■ **What is being asked**:
Quote exactly the lines from the one with "This screenshot has" to the end of the data, both included; omit the pictures.

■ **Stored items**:
======

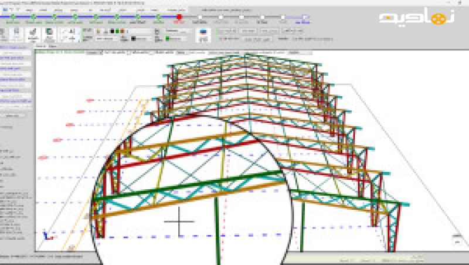Open the dropdown below the color swatches row
Screen dimensions: 469x265
106,39
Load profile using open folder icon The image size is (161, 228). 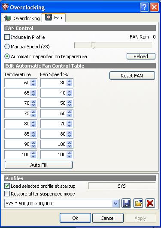138,203
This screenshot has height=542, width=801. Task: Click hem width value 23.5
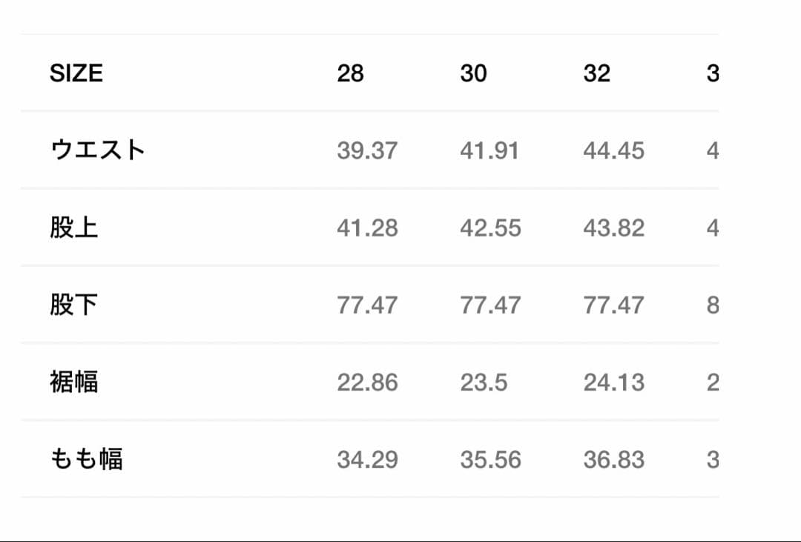click(x=484, y=382)
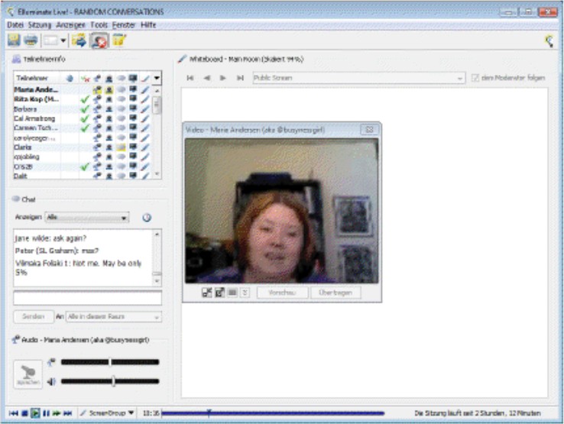Click the recorder icon with red X
564x424 pixels.
click(99, 40)
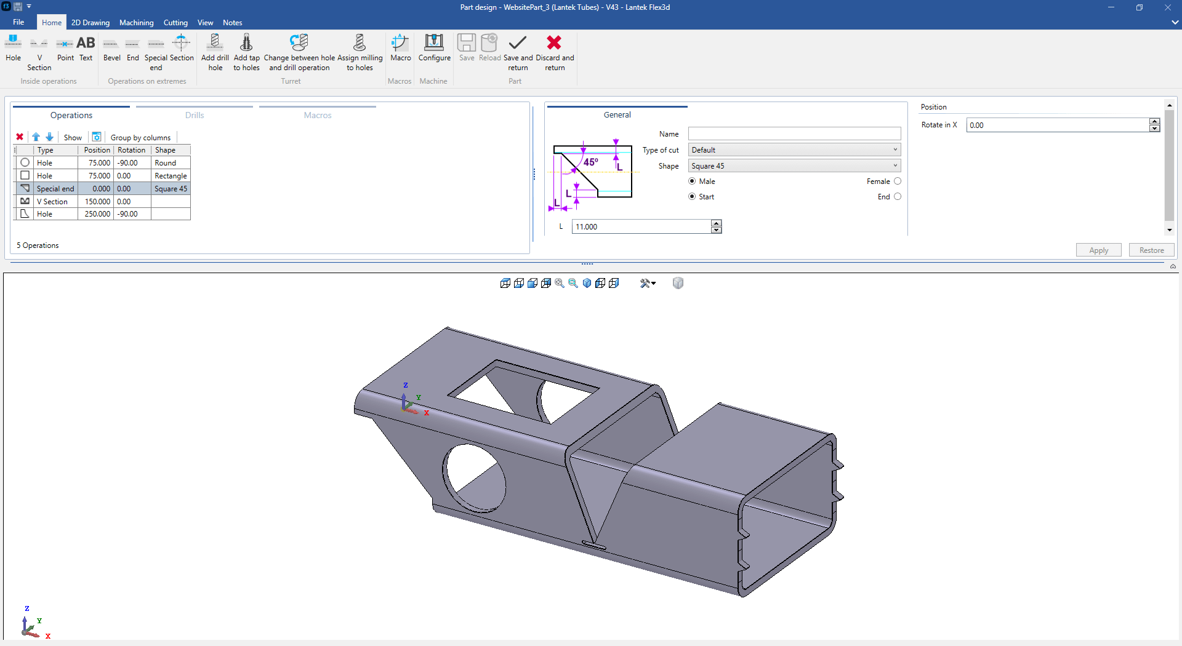Select the Male radio button

(x=692, y=181)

======

■ **Result below**:
This screenshot has height=542, width=801. Task: Click hem width value 23.5
click(x=484, y=382)
Click the recorder icon with red X
564x424 pixels.
click(99, 40)
Select the Male radio button

(x=692, y=181)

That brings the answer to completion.